### Stated goal
Update the rows below by replacing "sidebar" with "side panel" and leave everything else unchanged.

------

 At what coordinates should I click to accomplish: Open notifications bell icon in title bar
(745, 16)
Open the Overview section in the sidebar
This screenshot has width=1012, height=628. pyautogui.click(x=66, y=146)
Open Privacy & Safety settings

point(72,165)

------

### Expected output
 At what coordinates should I click to accomplish: Open notifications bell icon in title bar
(745, 16)
Open the Overview section in the side panel
This screenshot has width=1012, height=628. pyautogui.click(x=66, y=146)
Open Privacy & Safety settings

point(72,165)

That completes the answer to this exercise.